El sentido del humor --expresión del gozo cisterciense--
permite en el contexto de la renovación no absolutizar lo relativo y
relativizar lo absoluto en referencia al único Absoluto. Este don divino, que
hace tan atrayente a los humanos, es:
-Algo más serio que chistoso y lo entiende mejor el humilde que el
bromista o que el que se las da de gracioso.
-Es vacuna o antídoto contra el veneno del orgullo o de la
megalomanía.
-Capacidad de vibrar con lo serio de lo tonto y lo tonto de lo serio.
-Humedad que distiende y refresca cuando estamos tensos y calientes.
-Sencillez de niño con experiencia de anciano.

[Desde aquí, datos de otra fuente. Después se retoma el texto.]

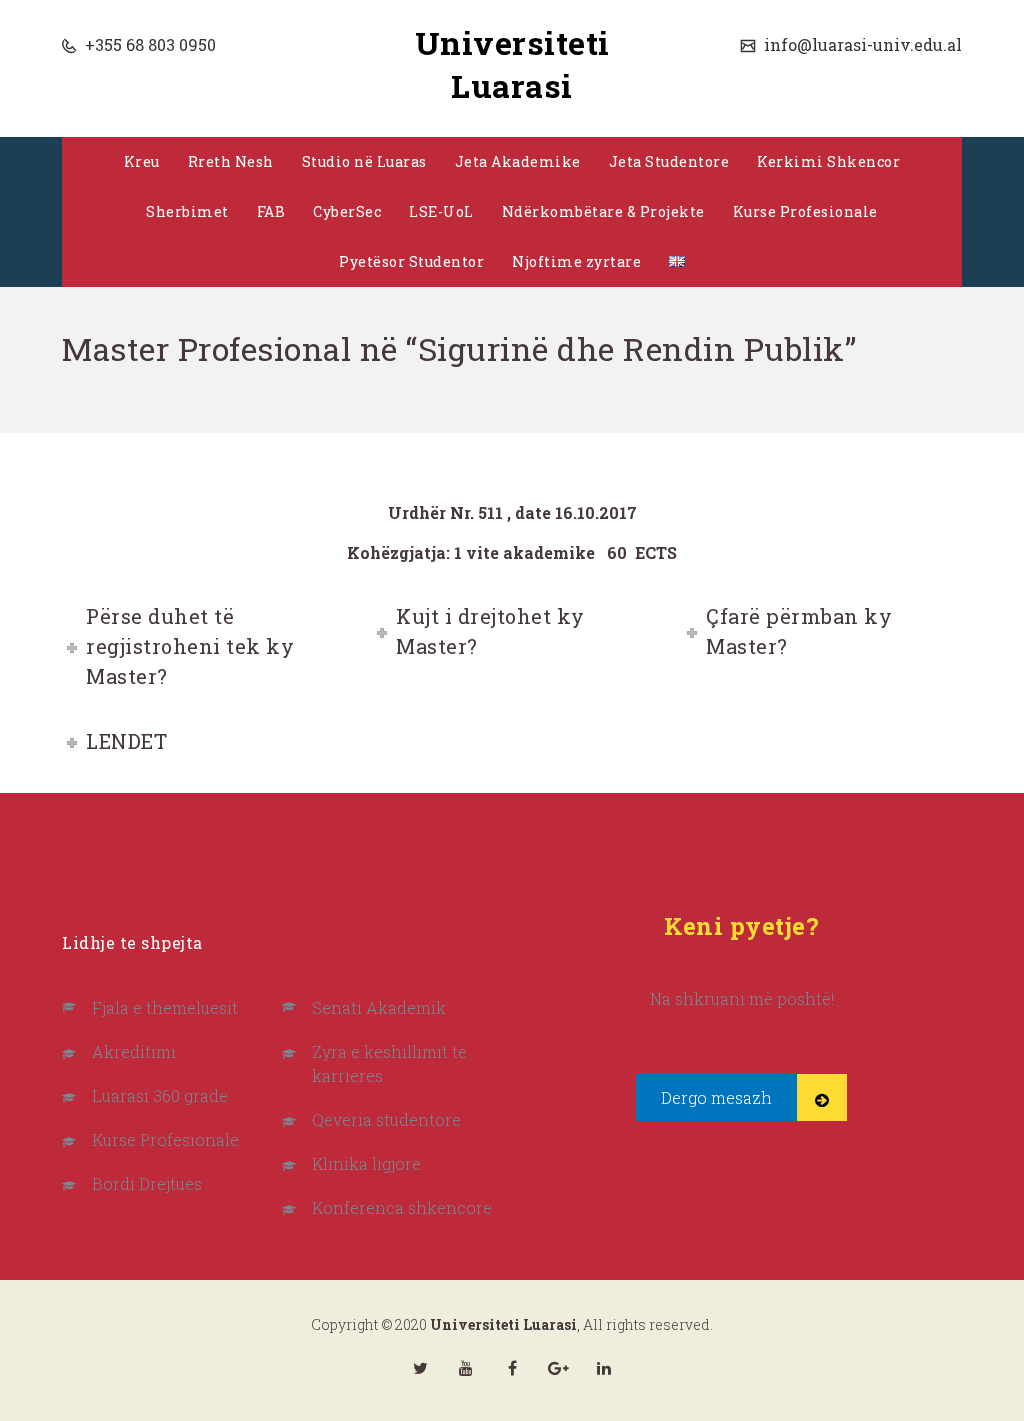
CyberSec (347, 211)
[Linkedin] (604, 1368)
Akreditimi (134, 1051)
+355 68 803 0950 (148, 44)
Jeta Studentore (669, 161)
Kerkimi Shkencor (828, 161)
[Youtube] (466, 1368)
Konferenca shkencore (402, 1207)
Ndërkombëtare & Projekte (603, 211)
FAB (271, 211)
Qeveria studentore (386, 1119)
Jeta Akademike (518, 161)
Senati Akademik (379, 1007)
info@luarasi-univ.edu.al (861, 44)
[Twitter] (420, 1368)
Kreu (142, 161)
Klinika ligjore (366, 1163)
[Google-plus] (558, 1368)
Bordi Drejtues (147, 1183)
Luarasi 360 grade (160, 1095)
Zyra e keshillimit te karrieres (389, 1063)
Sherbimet (187, 211)
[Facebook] (512, 1368)
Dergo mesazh (716, 1097)
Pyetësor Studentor (411, 261)
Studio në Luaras (364, 161)
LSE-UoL (441, 211)
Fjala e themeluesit (165, 1007)
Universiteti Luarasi (512, 64)
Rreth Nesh (231, 161)
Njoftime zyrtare (576, 261)
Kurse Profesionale (805, 211)
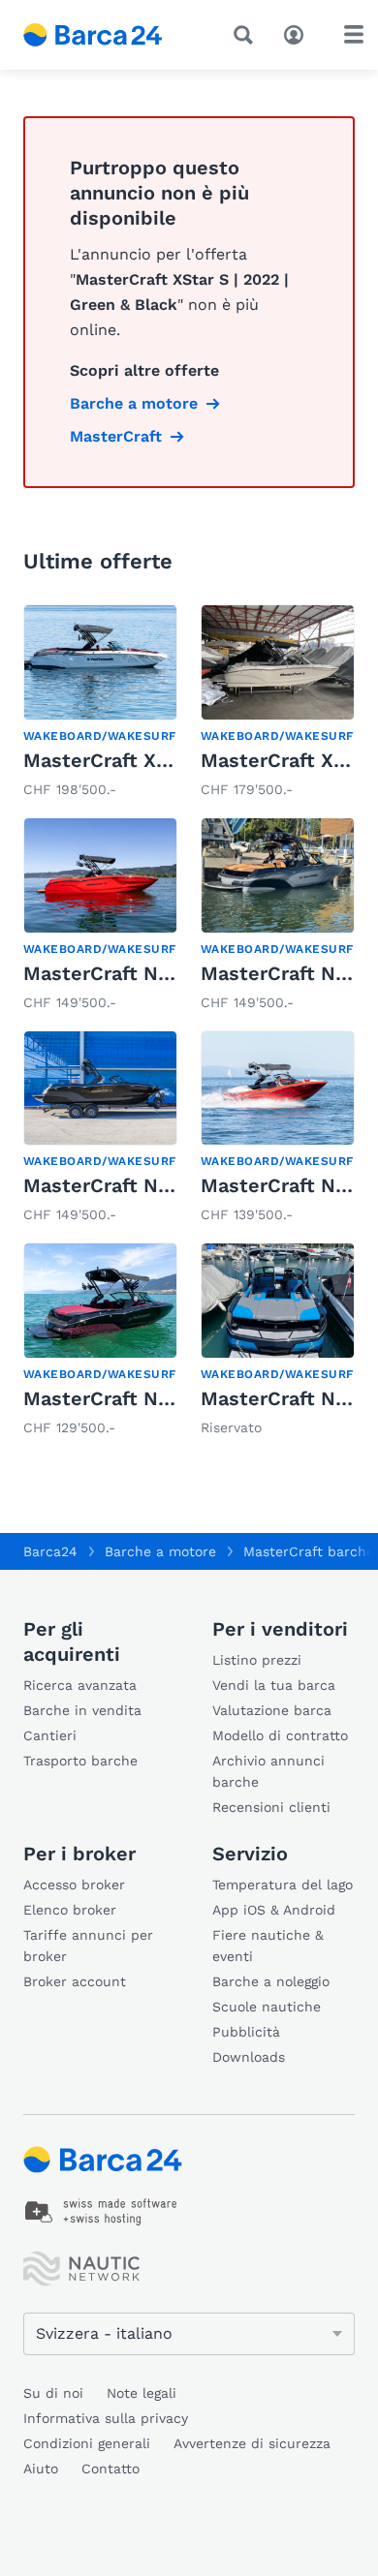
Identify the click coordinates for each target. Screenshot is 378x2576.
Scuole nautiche (266, 2006)
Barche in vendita (82, 1710)
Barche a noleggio (271, 1981)
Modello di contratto (280, 1735)
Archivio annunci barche (268, 1771)
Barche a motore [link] (134, 403)
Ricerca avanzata (80, 1685)
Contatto (110, 2468)
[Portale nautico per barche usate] (107, 34)
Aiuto (40, 2468)
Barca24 (50, 1551)
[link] (100, 703)
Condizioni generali (86, 2443)
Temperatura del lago (282, 1884)
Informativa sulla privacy (105, 2418)
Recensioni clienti (271, 1807)
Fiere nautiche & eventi (268, 1945)
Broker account (74, 1981)
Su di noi (53, 2393)
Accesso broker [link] (74, 1884)
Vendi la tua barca (273, 1685)
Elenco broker (69, 1909)
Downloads (248, 2057)
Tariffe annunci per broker (88, 1945)
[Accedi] (298, 32)
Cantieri (50, 1735)
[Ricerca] (247, 34)
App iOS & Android (273, 1909)
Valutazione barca (271, 1710)
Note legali (141, 2393)
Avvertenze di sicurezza (252, 2443)
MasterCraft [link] (116, 436)
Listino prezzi (256, 1660)
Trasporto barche (80, 1760)
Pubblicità (246, 2031)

Un gran reformador y renovador medieval, Bernardo de
Claraval, nos recuerda una verdad que importa no olvidar: la caridad es risa
pues es alegre (Sermones varios 93; Carta 87:12). La
Escritura, por su parte, nos enseña a invocar a Dios diciendo: Señor, haz
“brillar tu rostro” (sonríeme) sobre tu siervo (Ps.31:17; 119:35). Y nos
aconseja: ¡contemplad al Señor y quedaréis radiantes, miradlo y hallaréis la
sonrisa! (Ps.34:6).
La tarea insoslayable y urgente de un nuevo paso de
renovación nos lleva a solicitar la intercesión de aquella Mujer que acogió en
tierra buena la semilla del buen humor de Dios y produjo frutos del ciento por
uno:
A ti, Madre, que deseas la renovación espiritual y apostólica de tus
hijos e hijas en la respuesta de amor y de entrega total a Cristo, elevamos
confiados nuestra súplica. Tú que has hecho la voluntad del Padre, disponible
en la obediencia, intrépida en la pobreza y acogedora en la virginidad fecunda,
alcanza de tu divino Hijo, que cuantos han recibido el don de seguirlo en la
vida consagrada, sepan testimoniarlo con una existencia transfigurada,
caminando gozosamente, junto con todos los otros hermanos y hermanas, hacia la
patria celestial y la luz que no tiene ocaso. Te lo pedimos, para que en todos
y en todo sea glorificado, bendito y amado el Sumo Señor de todas las cosas,
que es Padre, Hijo y Espíritu Santo (Vita consecrata 112).